魔導機械の轟音と、レフィーラの歓声が混ざり合う中、研究室の扉が静かに開かれた。


「機計卿ベレヒナグル様。本日は貴重なお時間を頂戴し、誠にありがとうございます」


メーラの清らかな声が響く。彼女は魔族の姫らしい気品を纏い、深々と一礼する。

その後ろでは、ケルナが小さな影のように身を寄せ、おずおずとした様子で研究室の様子を窺っていた。


(へぇ……?)


アドリアンは意外そうな表情を浮かべる。いつの間にか、内気なエルフの少女と魔族の姫が打ち解けている様子に、微かな驚きを覚えた。

そう言えば部屋で二人で話していたような……性格的に気が合うのだろうか。


「レフィーラ嬢」


彼は優雅に声をかける。


「そろそろ魔導機械の探検も一段落しようか。 機計卿のお部屋が、戦場と化してしまう前に」


その言葉に、レフィーラは珍しく素直な表情を見せる。


「えぇー? でもぉ……」


彼女は不満げに口を尖らせたが、すぐに表情を和らげた。


「うん、アドリアンがそう言うなら……ちょっとだけ、大人しくしてみる」


メーラの丁寧な挨拶と、レフィーラの意外な従順さに、ベレヒナグルの怒りは幾分か収まったように見える。

しかし、その鋭い眼差しは依然としてレフィーラに向けられたまま。まるで危険な実験器具を監視する研究者のように、警戒の色を緩めることはなかった。

少しばかりの静寂が戻った時、メーラは口を開こうとする。メーラとアドリアンの目的は、ベレヒナグル卿の支持を得ることであるが──


「姫君」


ベレヒナグルが、メーラの言葉を遮るように口を開く。


「貴女が何故ここに来られたのか、私には分かっている。全ては計算通りの展開だ」


彼は機械仕掛けの杖を軽やかに回しながら、魔導機械が紡ぐデータのように言葉を繰り出す。


「魔環公と輝美公を既に味方につけたそうだね。面白い。
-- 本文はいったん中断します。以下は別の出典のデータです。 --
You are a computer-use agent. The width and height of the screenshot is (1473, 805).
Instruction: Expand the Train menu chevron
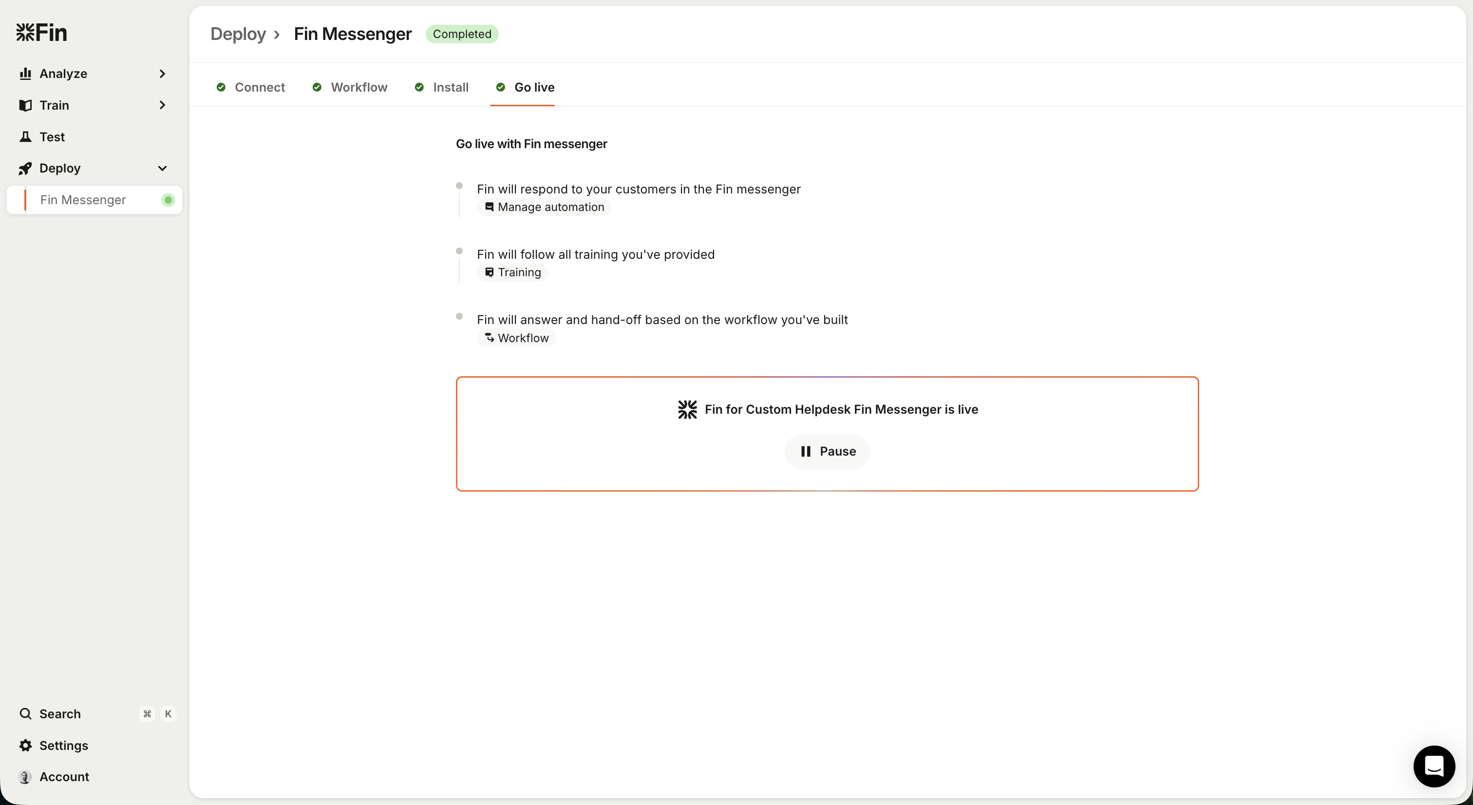pyautogui.click(x=162, y=105)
あの頑な性格で悪名高い公爵たちを、よくぞここまで手玉に取った」


モノクル越しに、メーラと目を合わせる。

無機質な瞳が、魔族の姫を見極めるように細まった。


「貴女は無垢な少女に見えて、実は相当な策士なのかな? ……ふむ、実に興味深いことだ」


その言葉には、皮肉なのか純粋な賞賛なのか、判別のつかない色が混じっていた。

誰もが、その矢継ぎ早な独白に言葉を挟む余地を見出せない。高速で回転する歯車のように、彼の言葉は止まることを知らなかった。


「私は回りくどい会話は大嫌いでね」


ベレヒナグルは杖を鳴らしながら歩き出す。


「だから率直に答えよう。連合の件についてだが──勿論、反対だ」


カチ、カチ、と機械仕掛けの杖が冷たい音を刻む。


「では、これにて会話は終了。さぁ、出ていきたまえ。研究の邪魔だ」


その一方的な、会話とも言えない会話に、メーラたちは唖然と口を開けたまま、まるで動きの止まった機械のように硬直してしまった。


「お、お待ちください機計公!まずは私共の話を──」


メーラの慌てた声を、アドリアンは静かに手で制す。そして一歩前へと進み出た。

三人の少女の視線を背に受けながら、アドリアンはベレヒナグル卿と向き合う。


「失礼ですが、機計公。会話というものが、魔導機械との独り言ではなく、目の前の生身の相手と交わすものだと、貴方の素晴らしい計算式は教えてくれなかったのでしょうか?」


その皮肉に満ちた言葉に、ベレヒナグルは完全な無視を決め込む。

代わりに彼は、愛おしそうに魔導機械に語りかけていた。


「7929号よ、今日の君の動作は0.3%ほど遅れているね」


アドリアンは更に声色に艶を乗せ言った。


「どうやら貴方の耳は、機械の音にしか反応しないよう、特別な改造が施されているようですね。ご自身でなさったので?」

「8275号、その歯車の音が少し不規則だ。調整が必要かもしれないね」

「機械相手なら『はい』としか言わないから楽でしょうけどね。たまには『いいえ』という返事も聞いてみては?」

「ふむ、シャヘライトの純度が0.1%低下している。これは由々しき事態だ」

「機械への愛を語る貴方の姿は、まるで初恋に夢中な少年のようで実に可愛らしい。ただそろそろ夢からお覚めになった方がよろしいかと」


無視と皮肉の応酬は、永遠に噛み合わない歯車のように続いていく。

メーラ、レフィーラ、ケルナは、この奇妙な……いや、会話とすら呼べない光景を、首を傾げながら眺めていた。まるで異世界の劇場を覗き見るかのように。


「やれやれ」


アドリアンは諦めたように肩を竦める。その仕草には、どこか芝居がかった色が混じっていた。


「ねぇアドリアン」


レフィーラが目を輝かせながら前に出る。


「そのおじさんに用があるんでしょ?だったら、さっきみたいに機械を触りまくれば反応してくれるんじゃ……うっ!?」


その瞬間、ベレヒナグルの鋭い視線が一直線にレフィーラを貫く。

モノクルの奥で幾何学模様が狂ったように回転を始め、魔導機械の照準器のように彼女を捉えていた。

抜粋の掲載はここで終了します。